Russian Fascism: Traditions, Tendencies, Movements
- Author: Stephen D. Shenfield
- Language: English
- Publisher: M. E. Sharpe, Routledge
- Publication date: 2000
- Media type: Print (hardcover, paperback), e-book
- Pages: 324 pages
- ISBN: 0-76560635-6
- OCLC: 44669697

= Russian Fascism: Traditions, Tendencies, Movements =

2001 book

Russian Fascism: Traditions, Tendencies, Movements is a 2001 book by Stephen D. Shenfield.

== Synopsis ==
Russian Fascism is an analysis of fascism, its manifestations in Russian political and cultural history, and fascist tendencies and movements in contemporary Russia. It examines the likelihood that Russia would follow the same path as Weimar Germany.

== Publication ==
The book was first published in 2000 through M. E. Sharpe as a 324-page hardcover and was given a paperback release by the same company in 2001. In 2015, Routledge issued a second edition of the work in hardback and e-book formats.

== Reception ==
In Science & Society, Irina Mukhina criticized Shenfield's definition of fascism in Russian Fascism, as she felt that "While Shenfield's definition of fascism, supported by abundant empirical evidence, is useful for the analysis of organizations that appear to be undeniably fascist, this definition and its usage become problematic when the author evaluates Russia's fascist traditions and tendencies. A. James Gregor, in Slavic Review, also voiced concerns over the definition while also noting that it was "among the first of the serious works that undertake a comparative study of "fascism" in the former Soviet Union."

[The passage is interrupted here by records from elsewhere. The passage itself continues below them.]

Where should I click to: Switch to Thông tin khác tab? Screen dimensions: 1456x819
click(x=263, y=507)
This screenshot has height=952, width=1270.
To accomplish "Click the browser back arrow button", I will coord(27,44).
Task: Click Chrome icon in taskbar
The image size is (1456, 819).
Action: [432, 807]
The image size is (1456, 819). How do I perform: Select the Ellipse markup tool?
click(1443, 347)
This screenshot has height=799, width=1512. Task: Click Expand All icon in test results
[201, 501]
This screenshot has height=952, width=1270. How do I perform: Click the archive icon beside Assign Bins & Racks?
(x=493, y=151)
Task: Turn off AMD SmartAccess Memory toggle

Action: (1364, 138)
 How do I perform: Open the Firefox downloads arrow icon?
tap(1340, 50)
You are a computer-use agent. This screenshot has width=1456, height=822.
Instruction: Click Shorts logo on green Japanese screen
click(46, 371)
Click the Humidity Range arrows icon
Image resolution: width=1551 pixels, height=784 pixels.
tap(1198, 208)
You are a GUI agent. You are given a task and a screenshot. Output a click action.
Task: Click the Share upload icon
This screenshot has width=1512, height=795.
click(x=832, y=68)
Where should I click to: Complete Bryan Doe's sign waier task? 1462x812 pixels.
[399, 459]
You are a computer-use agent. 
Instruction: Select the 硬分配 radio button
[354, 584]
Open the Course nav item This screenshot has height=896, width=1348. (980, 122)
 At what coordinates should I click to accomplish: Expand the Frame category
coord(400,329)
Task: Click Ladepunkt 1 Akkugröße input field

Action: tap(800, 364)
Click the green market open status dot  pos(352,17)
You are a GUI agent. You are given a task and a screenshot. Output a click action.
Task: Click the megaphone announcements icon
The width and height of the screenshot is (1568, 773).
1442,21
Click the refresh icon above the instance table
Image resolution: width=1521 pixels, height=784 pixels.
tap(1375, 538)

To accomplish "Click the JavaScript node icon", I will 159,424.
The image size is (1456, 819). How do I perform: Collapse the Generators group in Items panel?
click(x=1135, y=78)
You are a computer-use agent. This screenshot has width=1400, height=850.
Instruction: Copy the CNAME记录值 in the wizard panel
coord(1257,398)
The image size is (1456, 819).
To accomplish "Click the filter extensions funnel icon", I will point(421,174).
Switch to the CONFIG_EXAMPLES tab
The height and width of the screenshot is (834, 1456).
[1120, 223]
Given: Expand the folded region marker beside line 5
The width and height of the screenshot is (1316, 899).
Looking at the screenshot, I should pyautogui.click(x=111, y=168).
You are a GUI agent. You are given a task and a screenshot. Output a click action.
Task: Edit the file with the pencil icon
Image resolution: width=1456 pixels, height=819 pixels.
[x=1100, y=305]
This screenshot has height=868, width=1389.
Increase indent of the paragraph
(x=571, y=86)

Sven Gunnar Simonsen reviewed the text for the Journal of Peace Research, praising Shenfield for his patience in discussing a wide topic and "for intelligently addressing the important question of whether Stalin, and today's Communist Party under leader Gennady Zuganov, may be described as Fascist." Andreas Umland noted that the book was "pioneering in at least two regards", stating that one of them was "a serious attempt to integrate his research on the Russian extreme right into the field of comparative fascist study."